**DESAFIOS**
(a) Responda com base no trecho citado:
(i) Em que ano as personagens foram criadas?
(ii) De que ano é o filme analisado?
(iii) Qual é a nacionalidade de Genndy Tartakovsky?
(b) Diga se cada afirmação concorda com o trecho citado e transcreva as palavras que decidem:
(i) Craig McCraken criou as personagens sem ajuda de ninguém.
(ii) O filme trata da criação das Meninas Superpoderosas.
(iii) O filme passa no canal sempre no mesmo horário.
(c) Extraia do trecho citado, sem nenhuma alteração, a parte que começa em "O filme transformado" e termina em "momentos esporádicos.".

2 OS FILMES DE ANIMAÇÃO INFANTIL COMO FONTE DE ESTUDO

As “Meninas Superpoderosas” são personagens criadas pelo norte-americano

Craig McCraken com a colaboração do russo Genndy Tartakovsky, em 1998, para o

famoso canal de televisão norte-americana Cartoon Network.

O filme transformado em objeto de análise é do ano de 2002, exibido

esporadicamente pelo canal Cartoon Network, além de DVD e outros meios de

visualização não pagos. Este filme intitulado “As Meninas Superpoderosas – O filme”

aborda a estória da criação das “Meninas Superpoderosas” e é exibido no canal Cartoon

Network em horários diversos, sendo possível sua visualização pelas crianças em

momentos esporádicos.

**DADOS BRUTOS**
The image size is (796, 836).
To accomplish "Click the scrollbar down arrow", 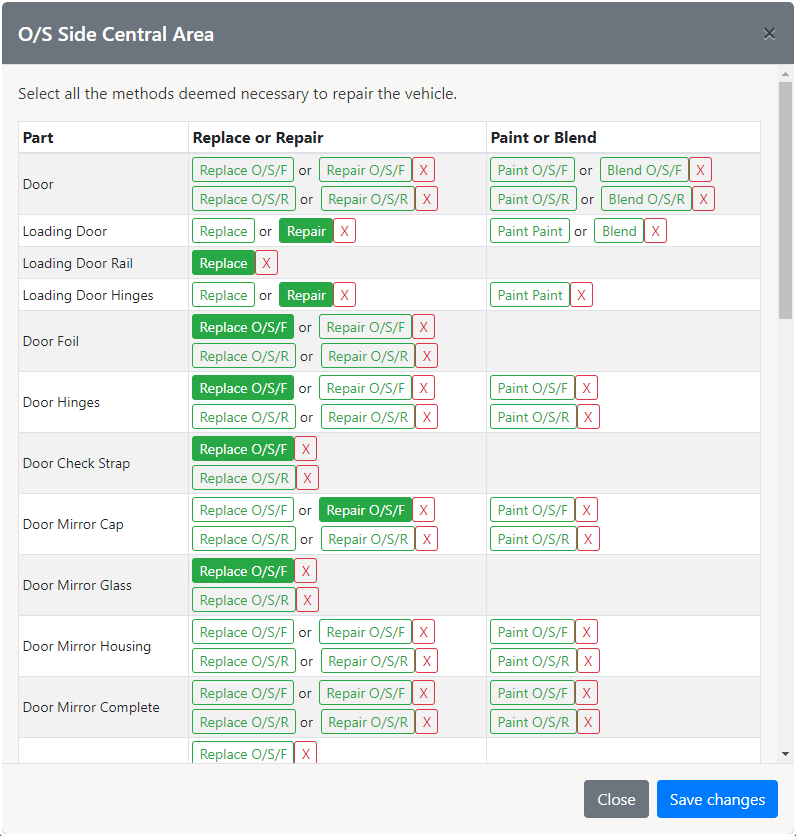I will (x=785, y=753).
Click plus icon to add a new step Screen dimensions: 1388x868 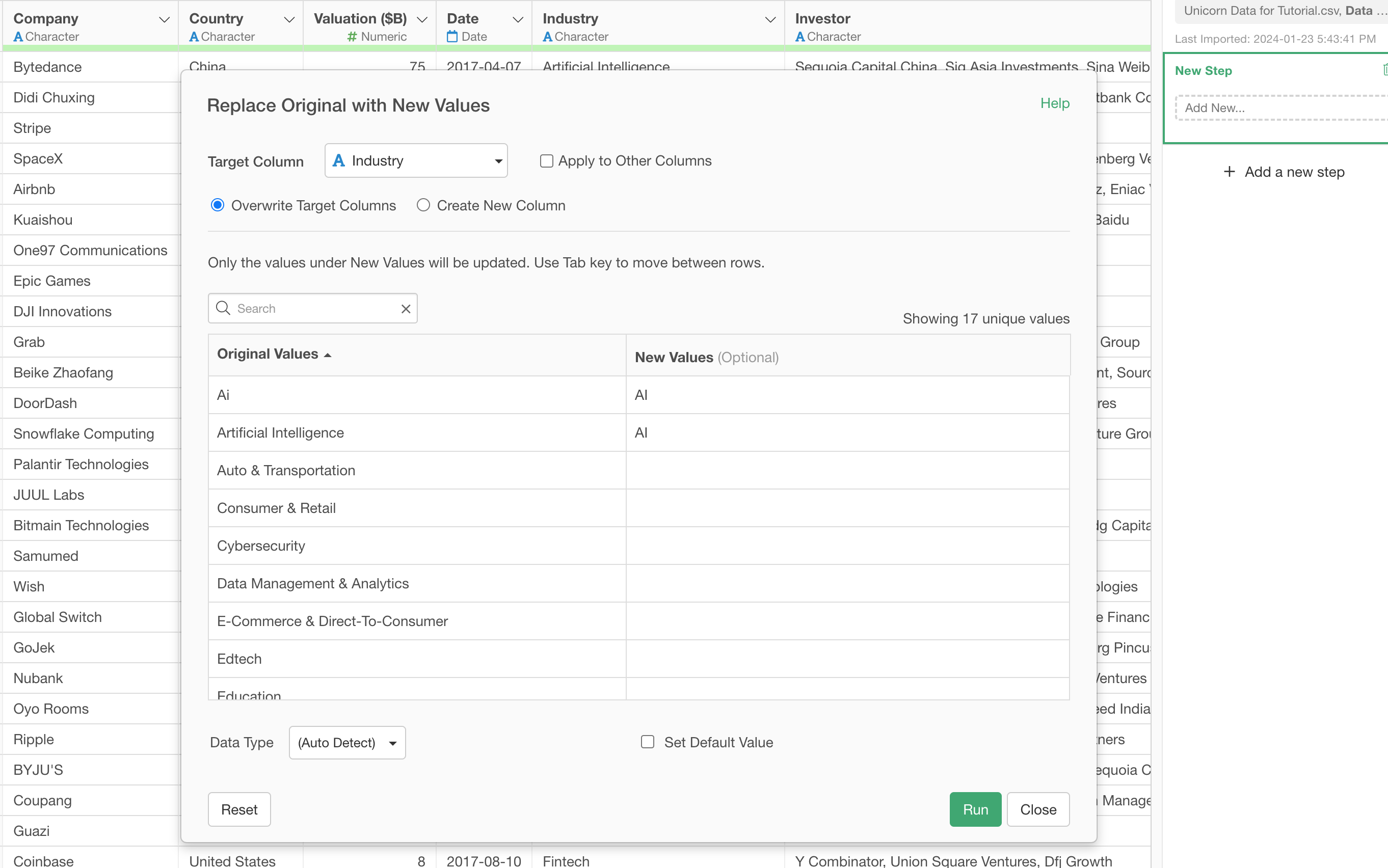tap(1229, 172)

**RESPOSTAS ÀS TAREFAS**
(a)
(i) Em 1998.
(ii) De 2002.
(iii) Russa.

(b)
(i) Não: "Craig McCraken com a colaboração do russo Genndy Tartakovsky".
(ii) Sim: "aborda a estória da criação das “Meninas Superpoderosas”".
(iii) Não: "é exibido no canal Cartoon Network em horários diversos".

(c)
O filme transformado em objeto de análise é do ano de 2002, exibido

esporadicamente pelo canal Cartoon Network, além de DVD e outros meios de

visualização não pagos. Este filme intitulado “As Meninas Superpoderosas – O filme”

aborda a estória da criação das “Meninas Superpoderosas” e é exibido no canal Cartoon

Network em horários diversos, sendo possível sua visualização pelas crianças em

momentos esporádicos.